To get a sense of how these two strengths interplay, bring to mind your childhood address. Chances are good that bit of information has high storage strength, meaning you know it really well. If you haven’t thought of it in years, however, it may have relatively low retrieval strength and it may take you a moment to recall it. Now imagine you’re staying in a hotel. What’s your room number? Chances are this bit of information has low storage strength in that you haven’t deeply encoded it — why would you? But it has high retrieval (recall) strength because it’s brand-new and relevant, at least until you check out. The following week, that room number is likely to have both low storage and retrieval strength.
IT’S ALL ABOUT TOMORROW — AND TONIGHT
Schacter believes memory flaws are adaptive, especially when we draw on the past to predict and plan for the future. “We need to be able to recombine bits and pieces of our past experience to simulate novel upcoming events,” he says. If your memory were one long tape recording of your life, it would be a lot tougher for your brain to pick out what’s relevant for planning, or indeed, even for living life right now, today.
Every night, your brain makes sense of the vast tangle of information and experience you’ve loaded into it all day. It does the day’s filing by culling the unimportant material and consolidating the rest into a framework that enables you to recall it the next day. How does it know what to pitch or keep? It notices where you focus your attention.
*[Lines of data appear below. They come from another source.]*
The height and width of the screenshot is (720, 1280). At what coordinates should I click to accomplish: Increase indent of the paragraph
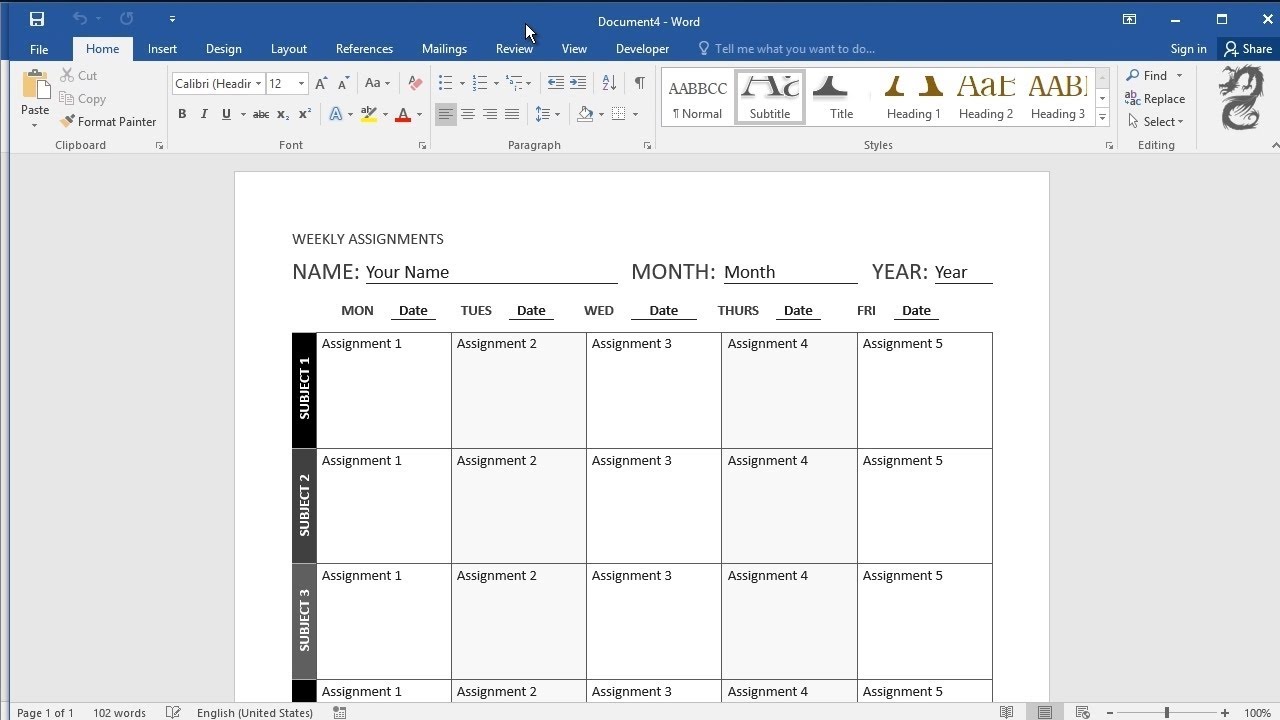pyautogui.click(x=577, y=83)
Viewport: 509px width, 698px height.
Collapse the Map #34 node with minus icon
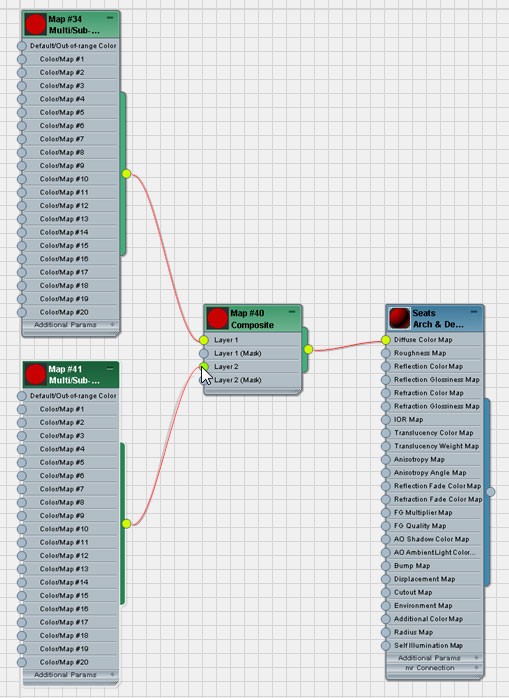(x=110, y=18)
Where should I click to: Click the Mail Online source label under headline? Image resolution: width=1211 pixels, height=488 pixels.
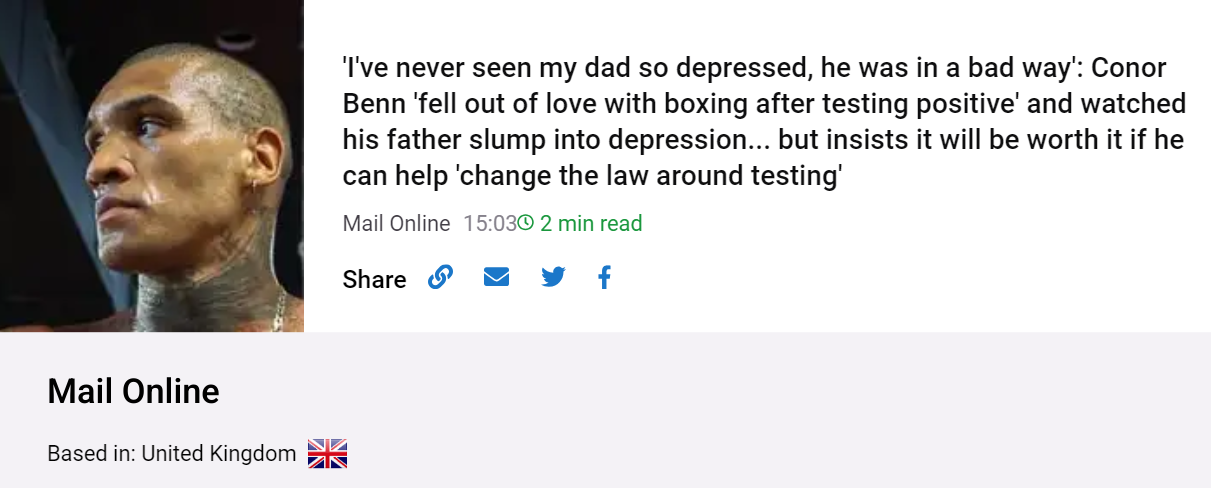pyautogui.click(x=396, y=223)
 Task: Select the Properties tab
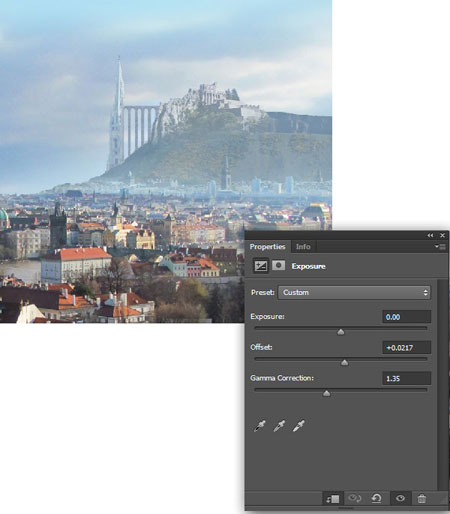[x=267, y=247]
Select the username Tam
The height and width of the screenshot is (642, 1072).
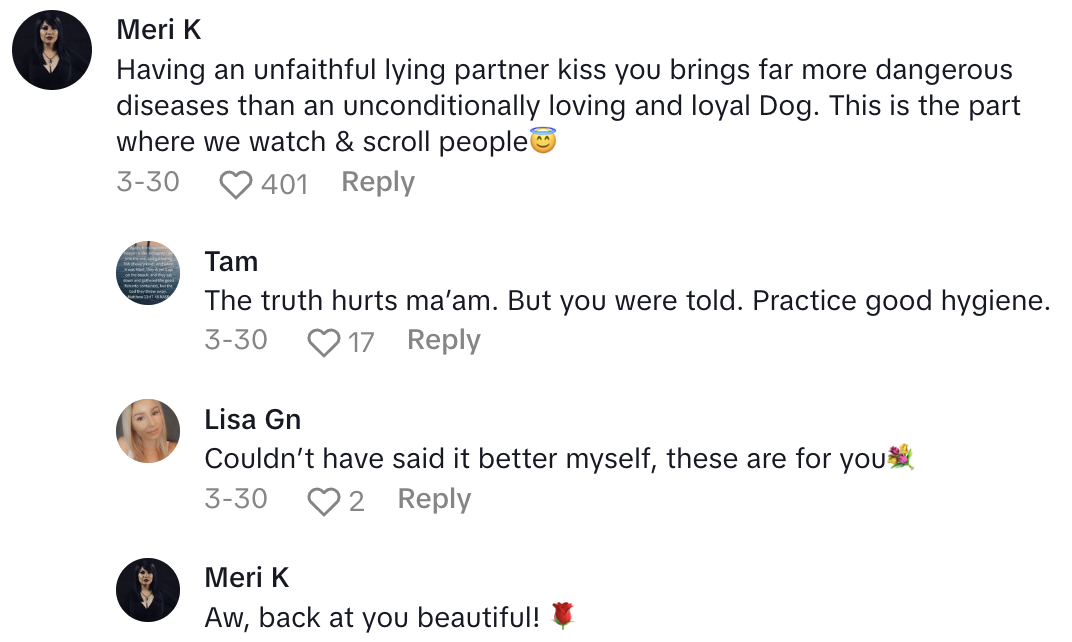tap(231, 262)
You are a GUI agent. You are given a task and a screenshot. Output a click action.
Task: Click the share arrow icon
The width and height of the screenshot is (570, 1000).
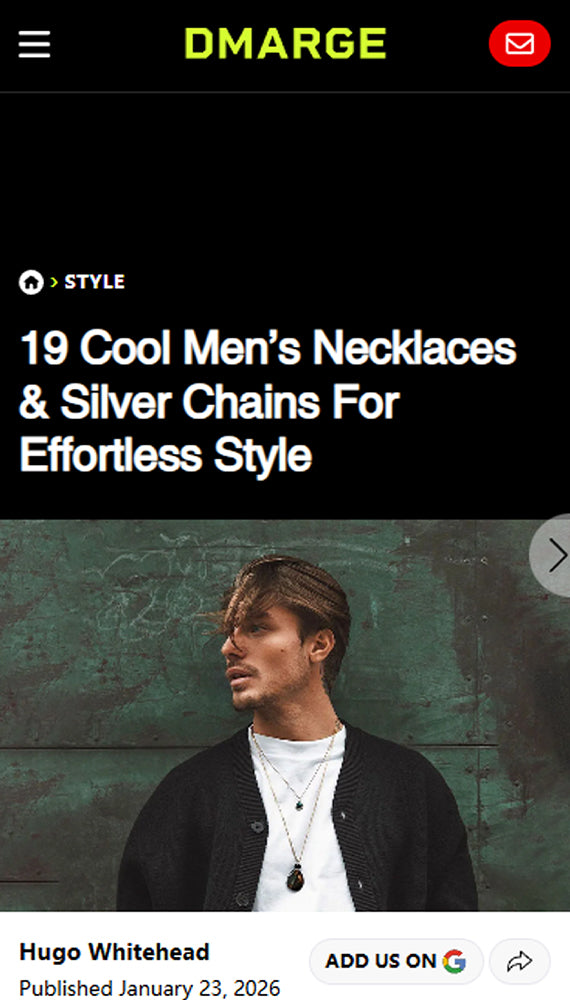(520, 961)
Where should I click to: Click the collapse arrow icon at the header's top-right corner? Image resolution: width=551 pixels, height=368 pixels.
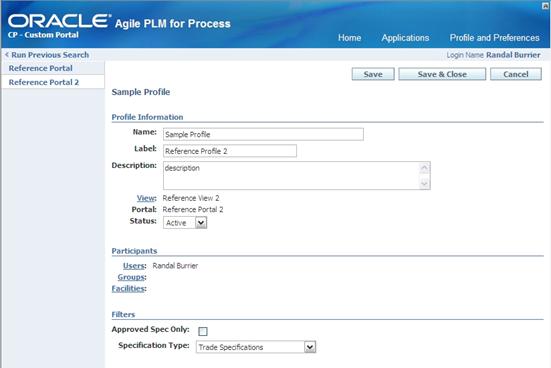click(x=545, y=6)
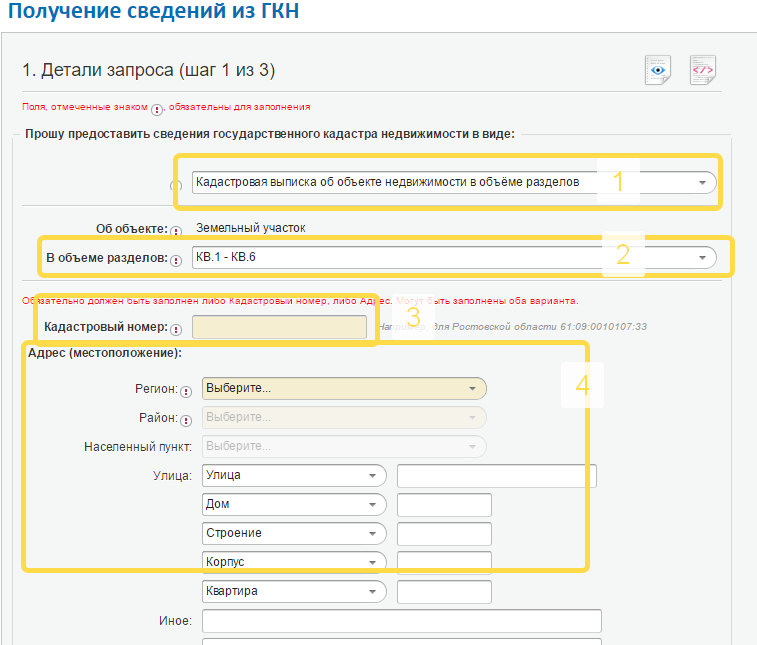
Task: Click the street name text field
Action: tap(496, 475)
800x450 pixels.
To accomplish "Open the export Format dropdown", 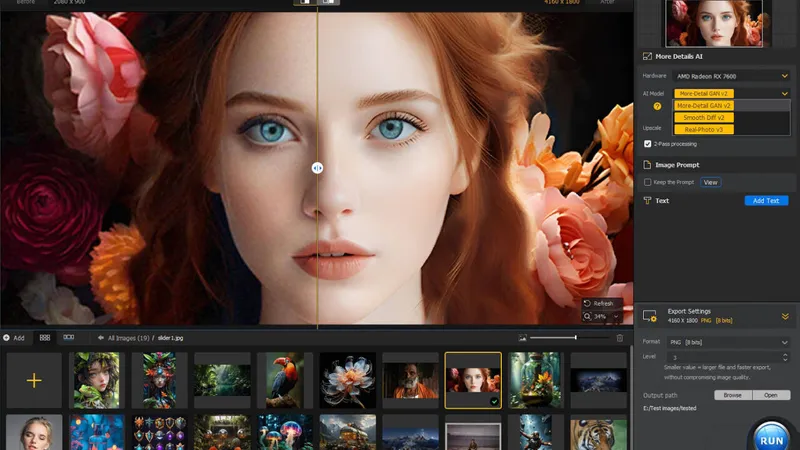I will pyautogui.click(x=731, y=342).
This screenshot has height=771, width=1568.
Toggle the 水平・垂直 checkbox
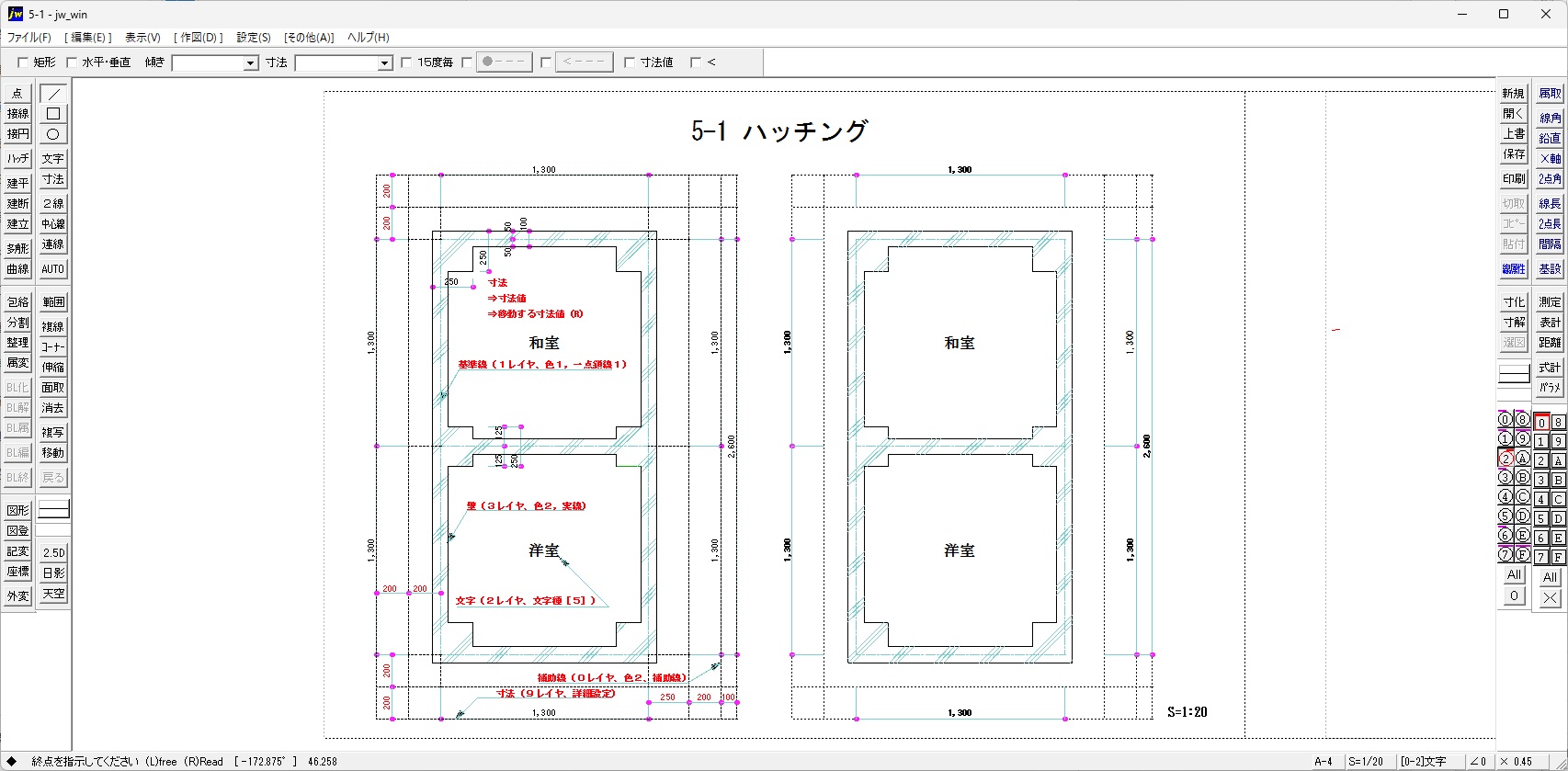tap(72, 62)
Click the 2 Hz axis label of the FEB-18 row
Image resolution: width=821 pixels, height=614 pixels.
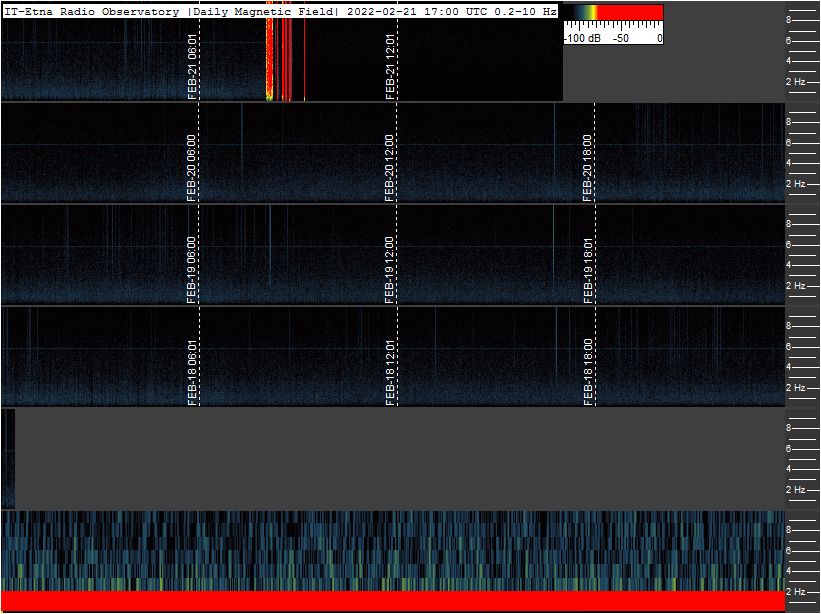tap(795, 388)
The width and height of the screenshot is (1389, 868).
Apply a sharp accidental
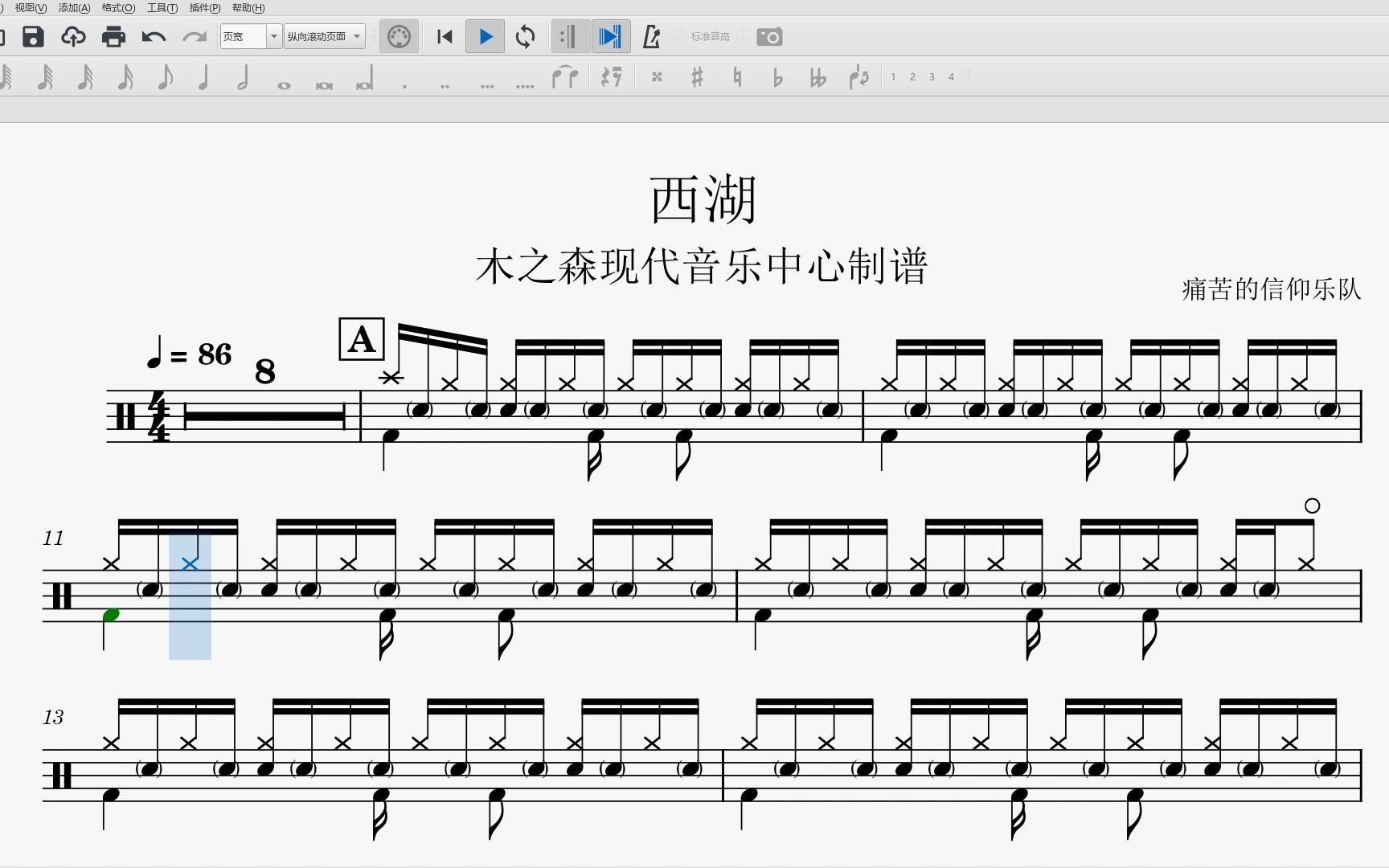696,76
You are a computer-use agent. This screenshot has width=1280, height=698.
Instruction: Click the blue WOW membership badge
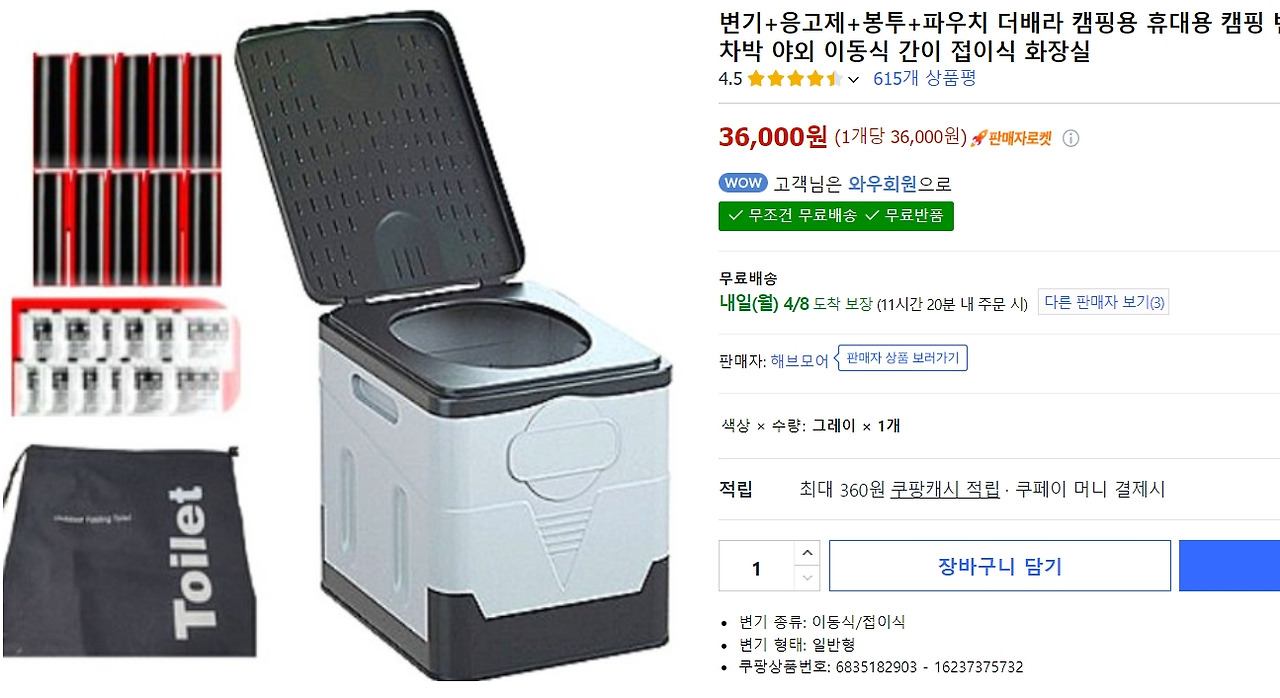click(742, 182)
If, say, you pay more attention to the joke you saw online (perhaps you even retell it a few times) and pay less attention to a bit of technical instruction, your brain is going to make the joke easier to recall than the instruction. Attention is everything.
Your brain never takes a break. Research shows that insufficient or interrupted sleep makes it harder to recall something from the previous day. So what do we do with all this information? Pay attention to the important stuff and cut yourself some slack when you forget, knowing that your memory is just doing what memory does. But, if you want your memory to work a little better, get a good night’s sleep. It will improve, guaranteed.